═══ Stored data

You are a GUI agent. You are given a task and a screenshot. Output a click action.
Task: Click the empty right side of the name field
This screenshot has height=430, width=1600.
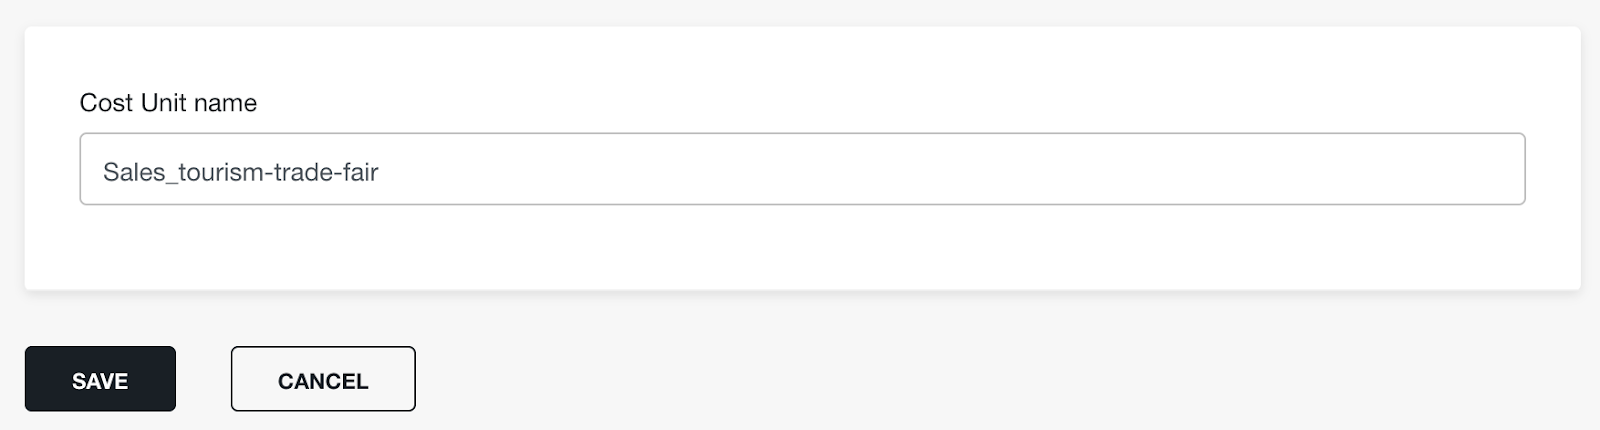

══════
═══ Stored data

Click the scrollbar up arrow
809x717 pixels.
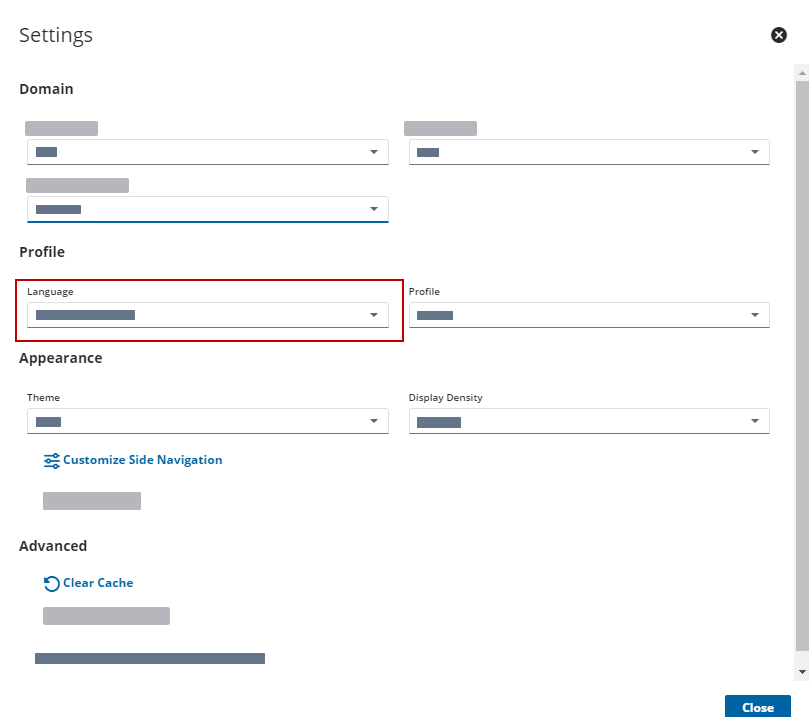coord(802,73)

══════
═══ Stored data

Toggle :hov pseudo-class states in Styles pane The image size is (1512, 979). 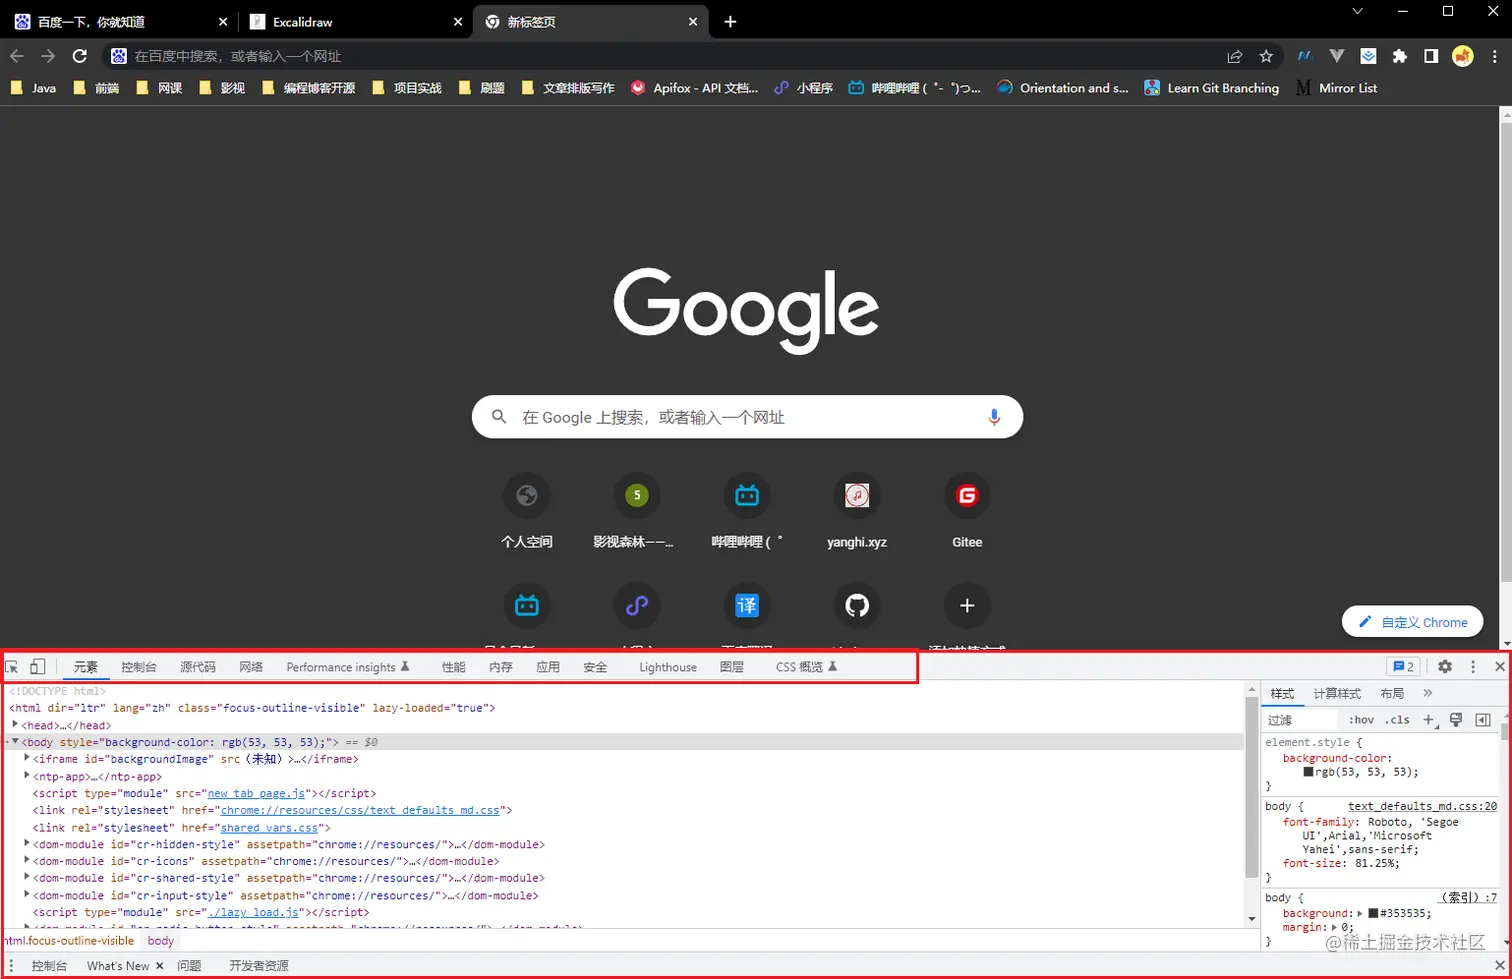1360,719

══════

■ Aim of the exercise:
Rewrite the lines from the one holding "You are a GUI" through the one holding "This screenshot has height=430, width=1600.", inclusive, with "name field" changed to "search field" and all else left as is.

■ Solved exercise:
You are a GUI agent. You are given a task and a screenshot. Output a click action.
Task: Click the empty right side of the search field
This screenshot has height=430, width=1600.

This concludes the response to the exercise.